## WORK INSTRUCTIONS
Return the line containing "Image resolution: width=1280" and every line beneath it through the end of the entries below, unchanged. Pictures stay out.

━━━━━ STORED DATA

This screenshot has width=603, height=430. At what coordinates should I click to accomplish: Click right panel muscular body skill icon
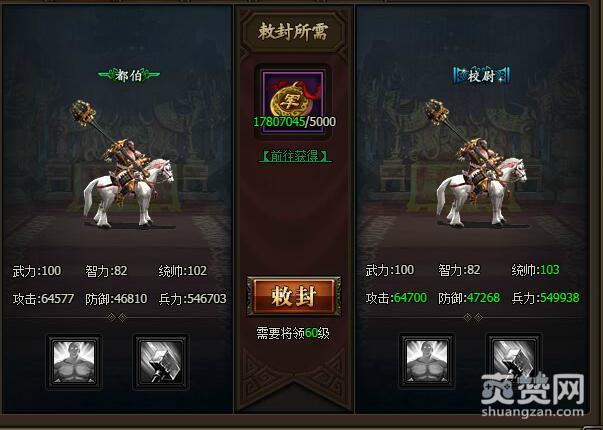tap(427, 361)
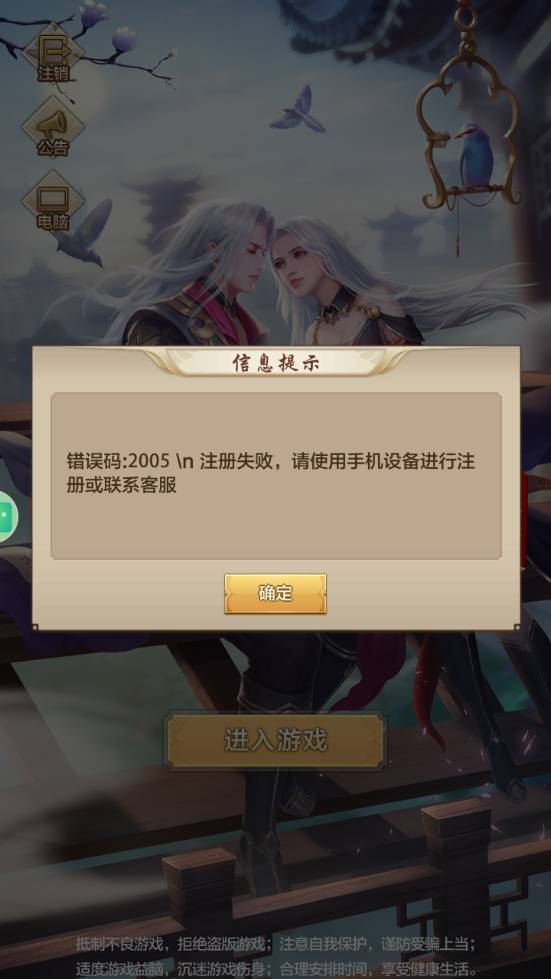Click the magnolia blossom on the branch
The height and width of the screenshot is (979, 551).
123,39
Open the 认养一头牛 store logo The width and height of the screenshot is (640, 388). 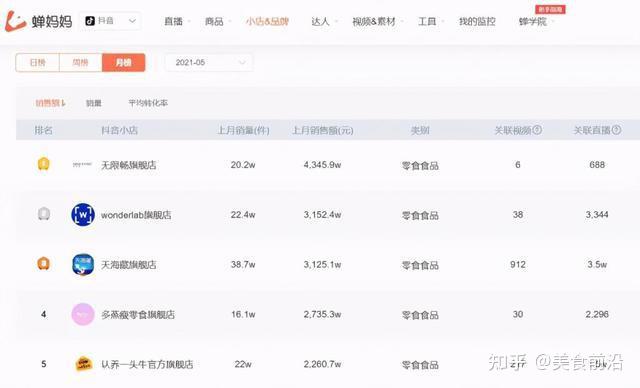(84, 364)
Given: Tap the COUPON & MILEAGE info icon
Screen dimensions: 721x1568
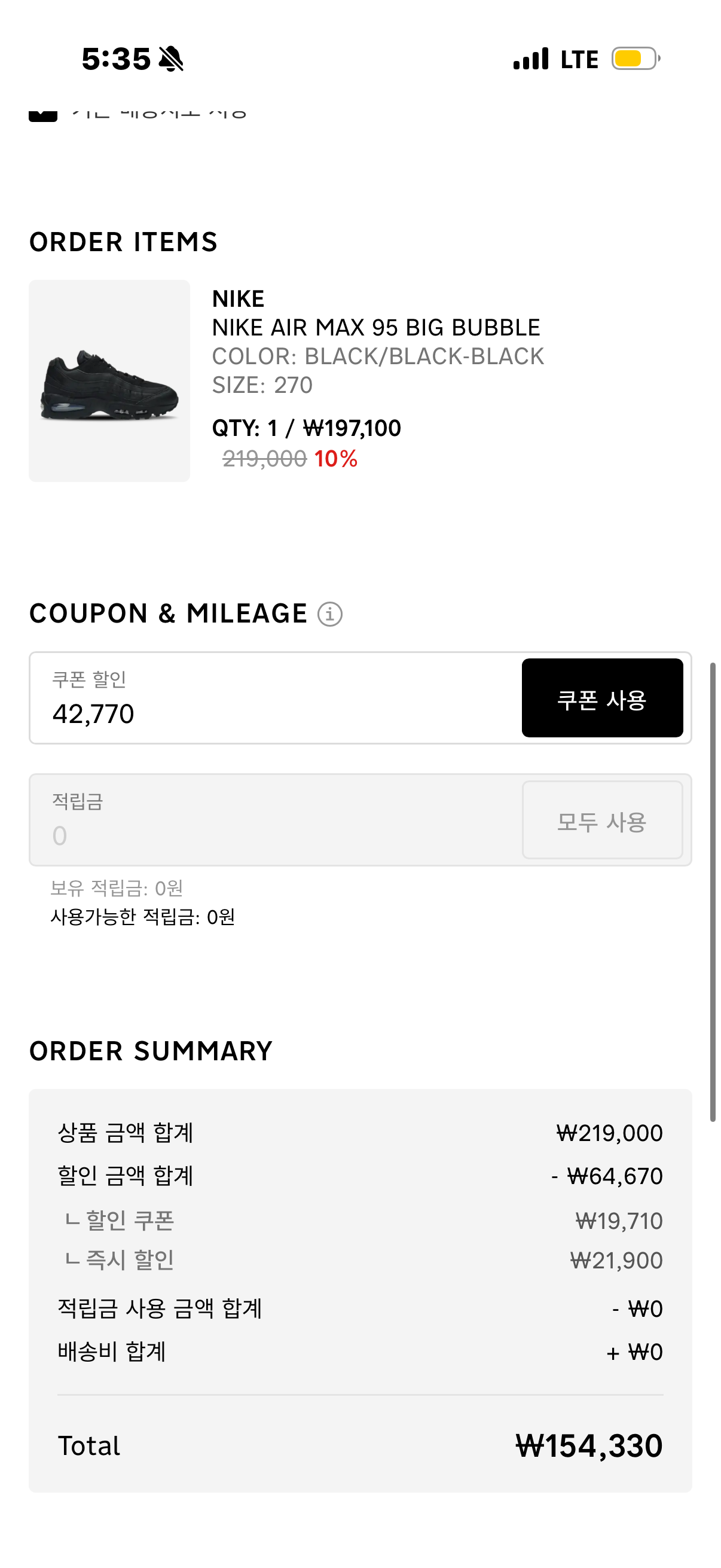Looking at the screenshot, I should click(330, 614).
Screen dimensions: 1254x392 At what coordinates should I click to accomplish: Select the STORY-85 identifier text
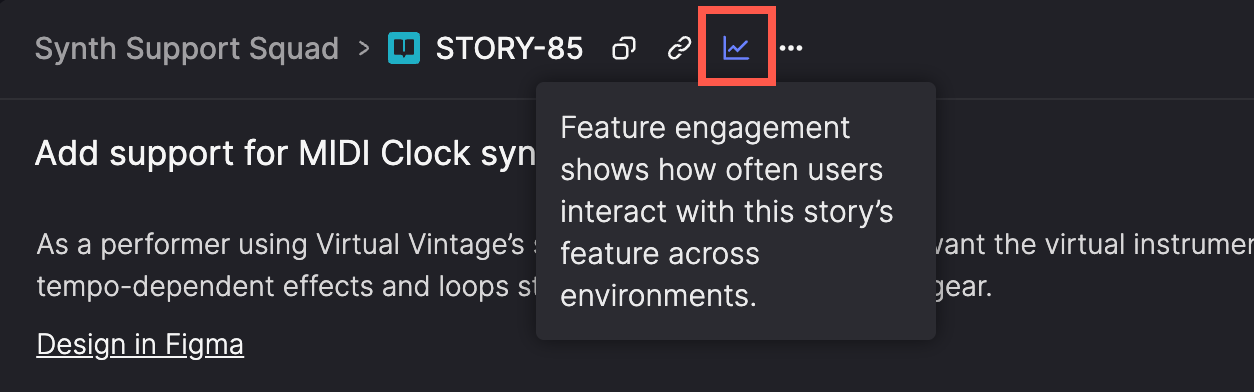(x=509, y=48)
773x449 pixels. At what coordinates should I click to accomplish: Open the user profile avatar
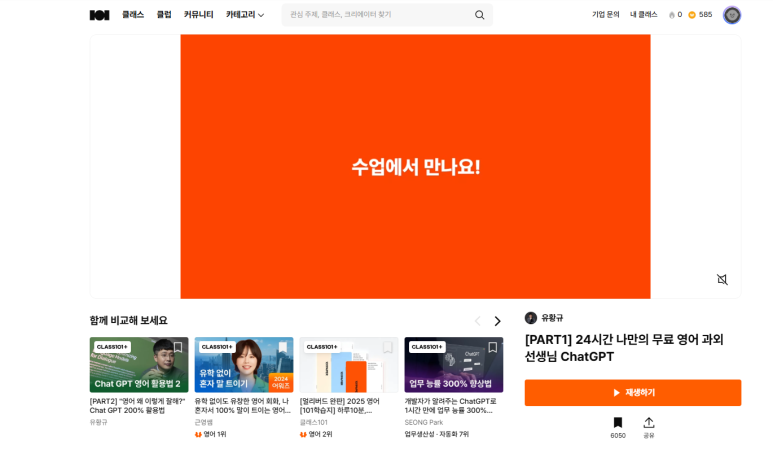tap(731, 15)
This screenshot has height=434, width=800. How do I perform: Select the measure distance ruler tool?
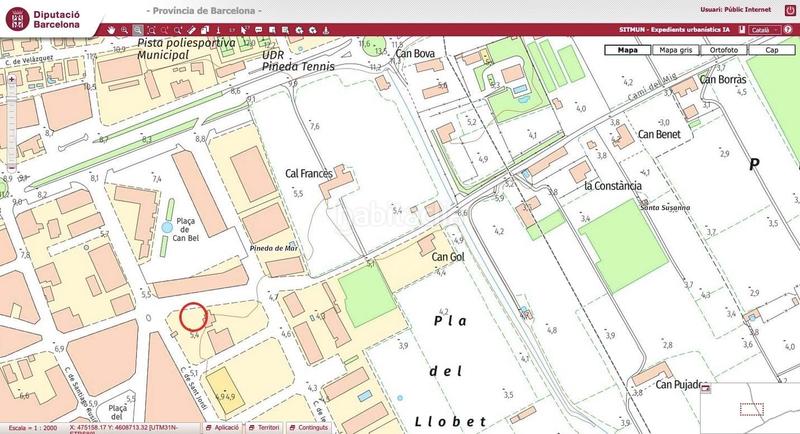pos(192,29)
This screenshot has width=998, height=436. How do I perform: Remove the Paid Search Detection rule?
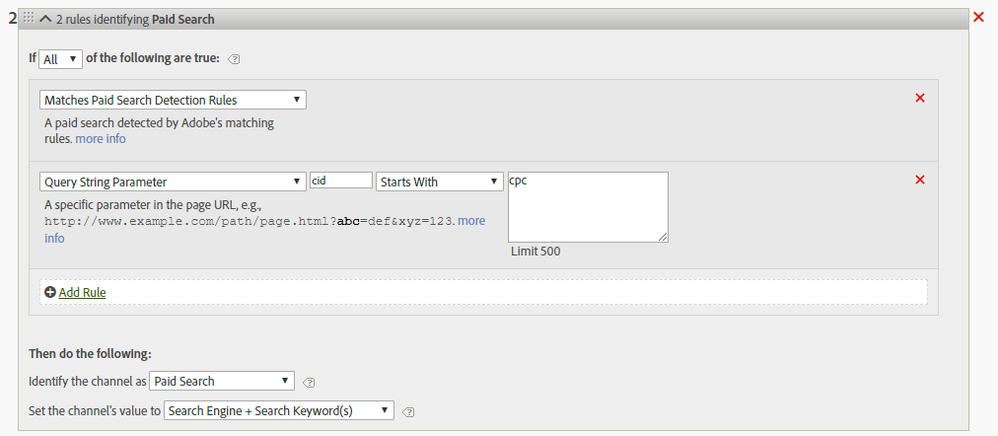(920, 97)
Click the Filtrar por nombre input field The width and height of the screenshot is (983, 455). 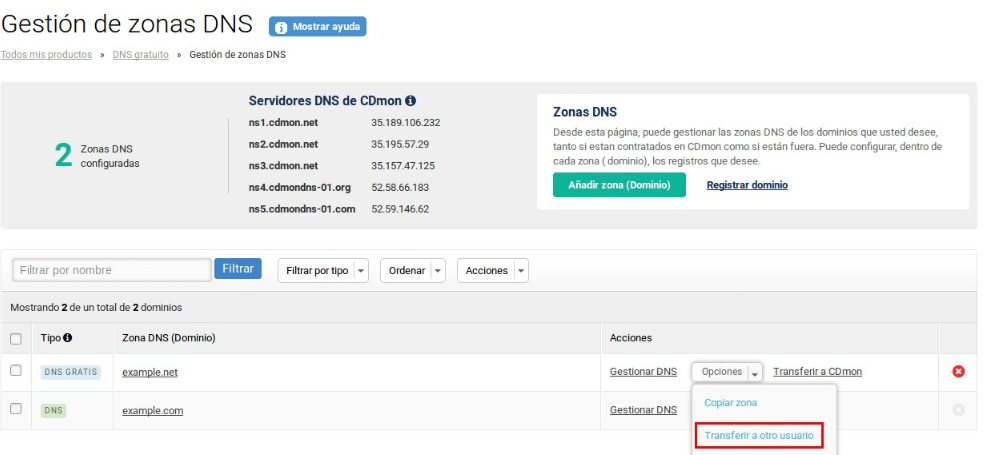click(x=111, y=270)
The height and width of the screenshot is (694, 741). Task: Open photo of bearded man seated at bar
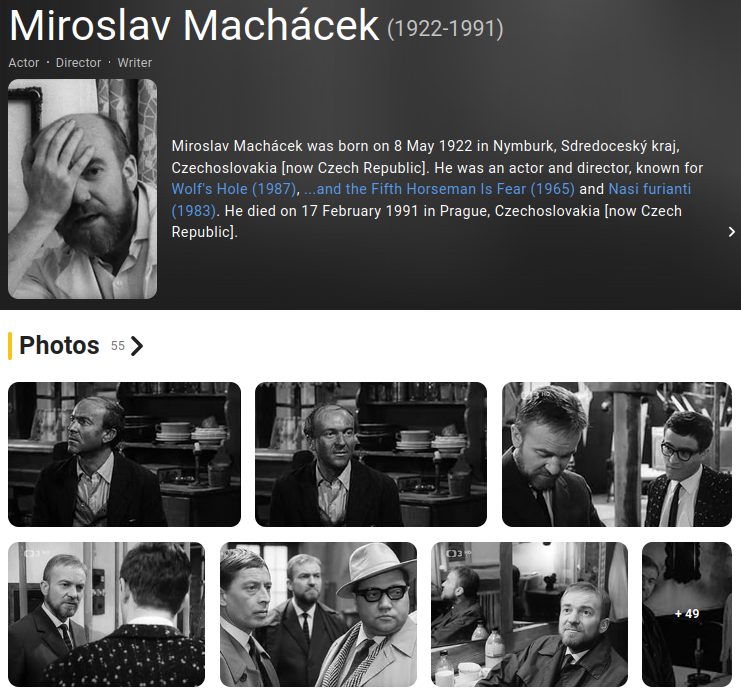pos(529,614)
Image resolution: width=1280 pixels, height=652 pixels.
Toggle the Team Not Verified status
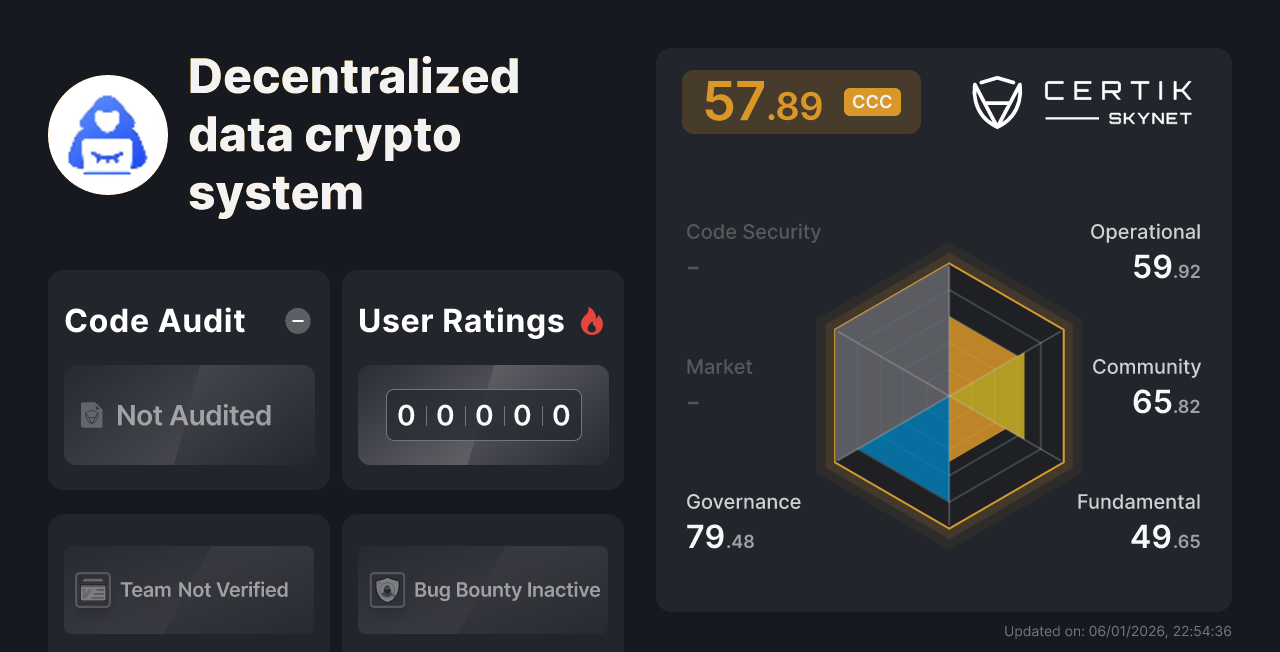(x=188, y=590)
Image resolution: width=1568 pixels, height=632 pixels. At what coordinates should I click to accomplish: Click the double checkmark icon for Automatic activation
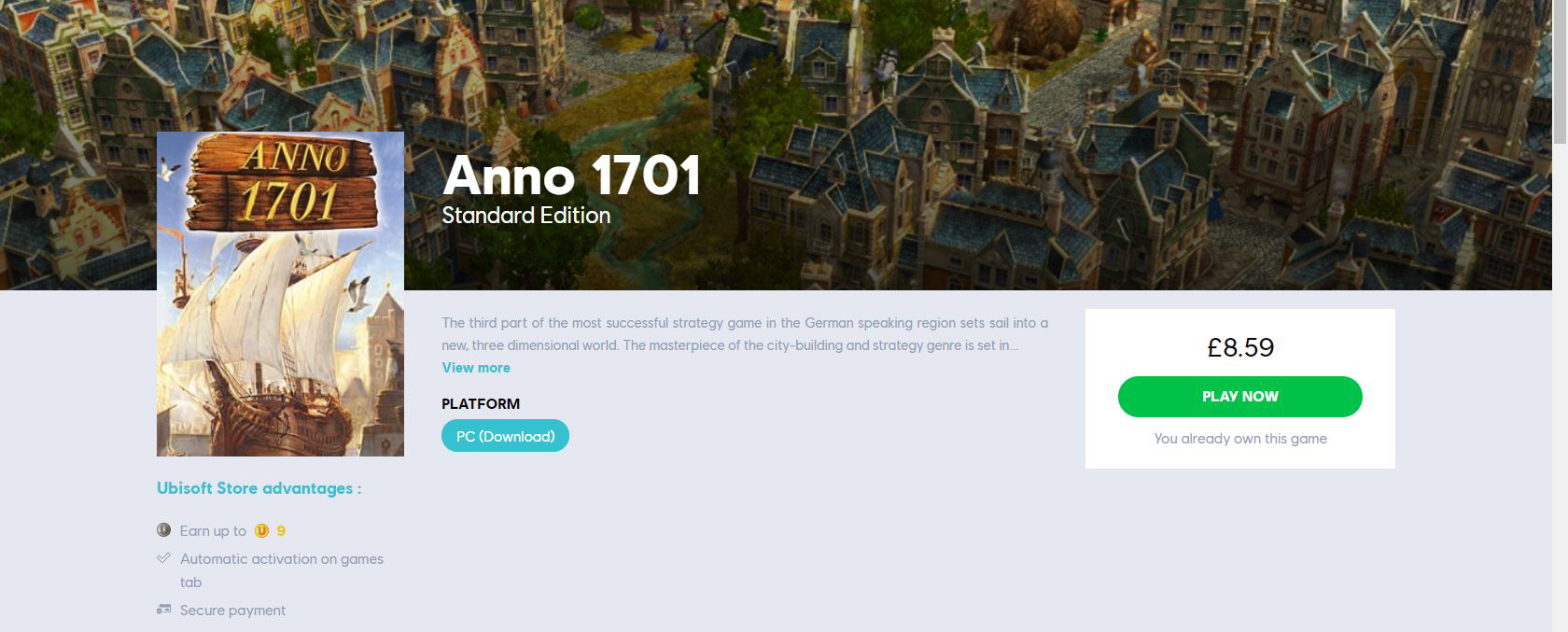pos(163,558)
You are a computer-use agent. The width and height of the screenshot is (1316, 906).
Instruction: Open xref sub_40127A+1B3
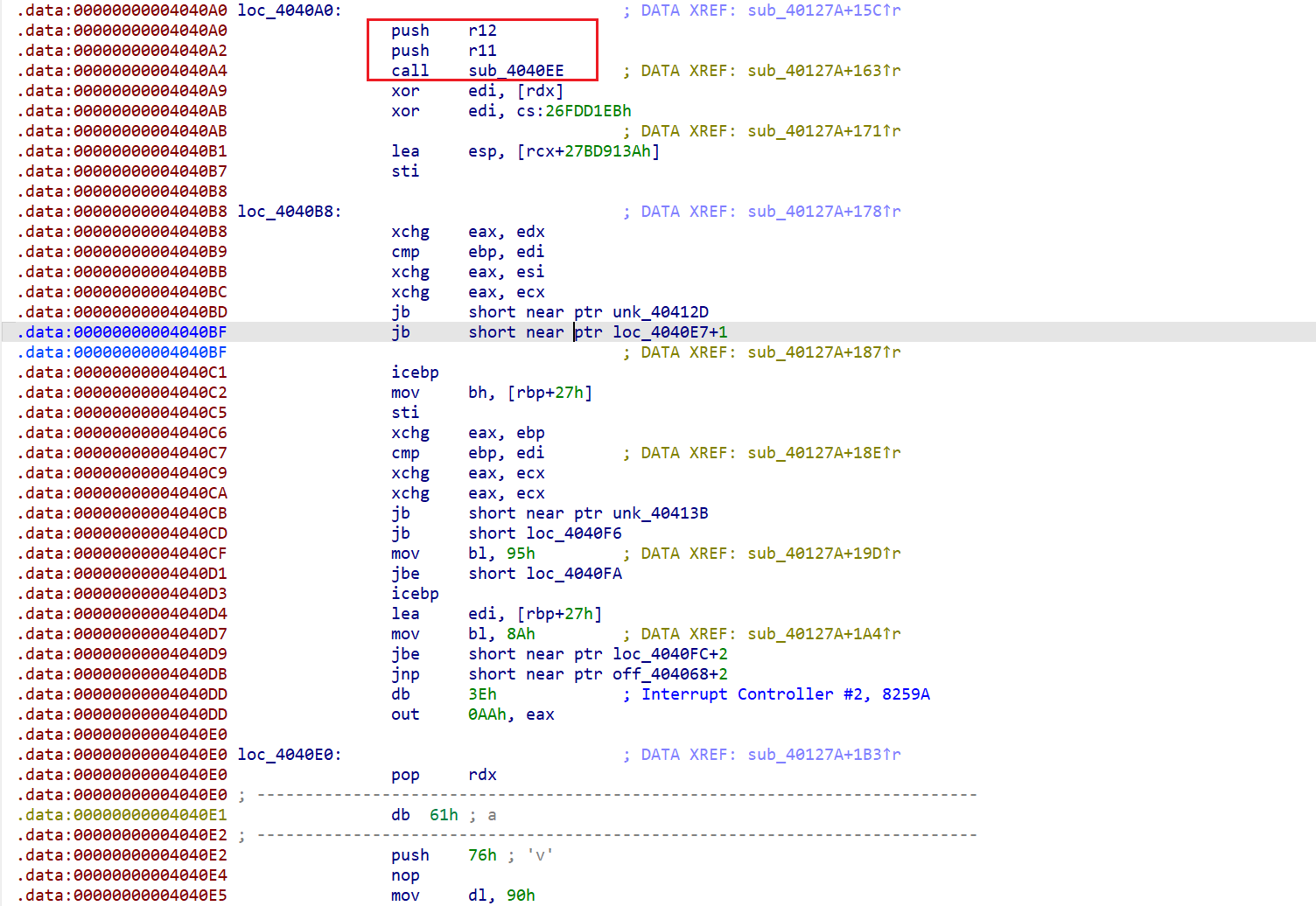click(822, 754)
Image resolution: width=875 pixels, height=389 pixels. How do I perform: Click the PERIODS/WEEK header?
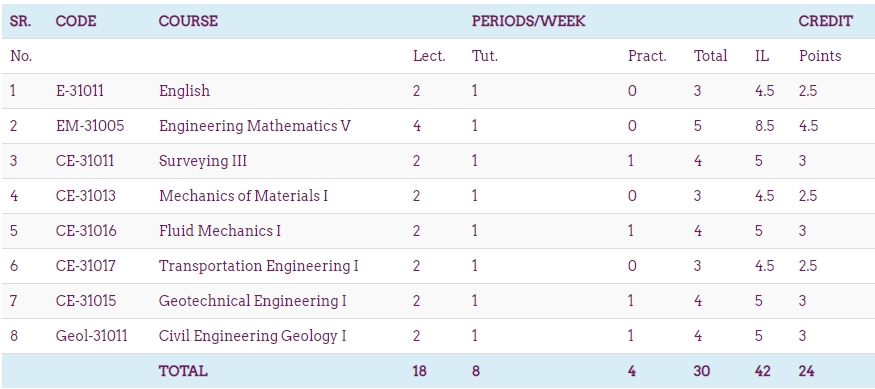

━━━━━━━━━━

## REPLY TO THE TASK
Image resolution: width=1280 pixels, height=652 pixels.
Toggle the Team Not Verified status
(x=188, y=590)
Image resolution: width=1568 pixels, height=632 pixels. At what coordinates should I click to accomplish: Click the double checkmark icon for Automatic activation
pos(163,558)
You are a computer-use agent. The width and height of the screenshot is (1316, 906).
Instruction: Open xref sub_40127A+1B3
click(822, 754)
Image resolution: width=875 pixels, height=389 pixels. How do I perform: Click the PERIODS/WEEK header?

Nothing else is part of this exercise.